By Teeka Tiwari - Creator: ETF Master Trader

My article last week raised the ire of at least one of our subscribers.  He railed against my blue chip selection method, saying that he had bought GE -- "the bluest of blue chips" in his words -- and that he still lost money.

In my article I explained how to use a "quick & dirty" little formula to determine whether a blue chip stock was over valued or under valued.

The formula again is PE < (LESS THAN) Earnings Yield + Earnings Growth Rate.  So if the stock's PE is lower than the combined value of the earnings yield and earnings growth rate, then we would consider the stock under valued and worthy of our consideration.

I also said that there are two caveats.  The first is that this method is best suited to companies that have a durable competitive advantage, meaning that their business is not easily displaced.  Coca Cola is a prime example of a company with a durable competitive advantage, and GE certainly has a durable competitive advantage in many of its different businesses.

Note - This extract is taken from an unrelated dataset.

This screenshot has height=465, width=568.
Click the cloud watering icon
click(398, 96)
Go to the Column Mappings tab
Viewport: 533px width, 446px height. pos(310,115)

However the second caveat is debt, and by that measure I would be careful using this formula to buy GE, because GE's current debt load stands at $440 billion, with $210 billion of that debt due in 5 years or less! 

You must stay away from blue chips that have large amounts of debt because, no matter how cheap the stock gets if times get tough and credit dries up, having too much debt can choke a company to death.

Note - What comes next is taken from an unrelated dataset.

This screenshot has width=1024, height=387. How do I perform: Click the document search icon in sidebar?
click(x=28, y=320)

This is exactly what happened to GE during the financial crisis: As the credit markets froze, GE couldn't find any buyers for its debt.  The stock looked cheap at $17 in 2008, and yet that didn't stop it from falling to $5 in 2009.  It was the debt that killed GE's stock.

In fact, if the Federal reserve hadn't stepped in, GE would have gone under.  Any company that is dependent on the continual issuance of debt in order to stay in business is a company at risk during times of extreme crisis.

So GE is not a good candidate for this method, but let's apply it anyway and take a look-see at how our subscriber could have saved himself the pain of GE ownership.

Let's assume that it's the year 2000, the stock market is just starting to roll over, but on a relative basis stocks are starting to look cheap.  So our subscriber friend takes a look at GE -- the "bluest of blue chips" -- with an eye to buy a bargain.

Was GE a bargain?

Let's run the numbers...

From 1996 - 2000, GE's compound annual earnings growth rate was 12%, and earnings for 2009 were $1.29.  On December 29, 2000, GE closed at $48, down from its high of $60.  It certainly got beat up... but was it cheap?

Here is our formula again:  PE < (LESS THAN) Earnings Yield + Growth Rate.  And here it is with the relevant parts filled in:

Dec 29th PE (37.2) < 2.68% Earnings Yield + 12% Earnings Growth Rate = 14.68

So our formula tells us that the most we can pay for the stock is 14.68 times earnings.  Earnings for 2009 were $1.29, which gives us a price of $18.94.  Remember, that’s fair value, that’s not even a discount.  So we can see that we absolutely cannot, and will not pay $48 for GE.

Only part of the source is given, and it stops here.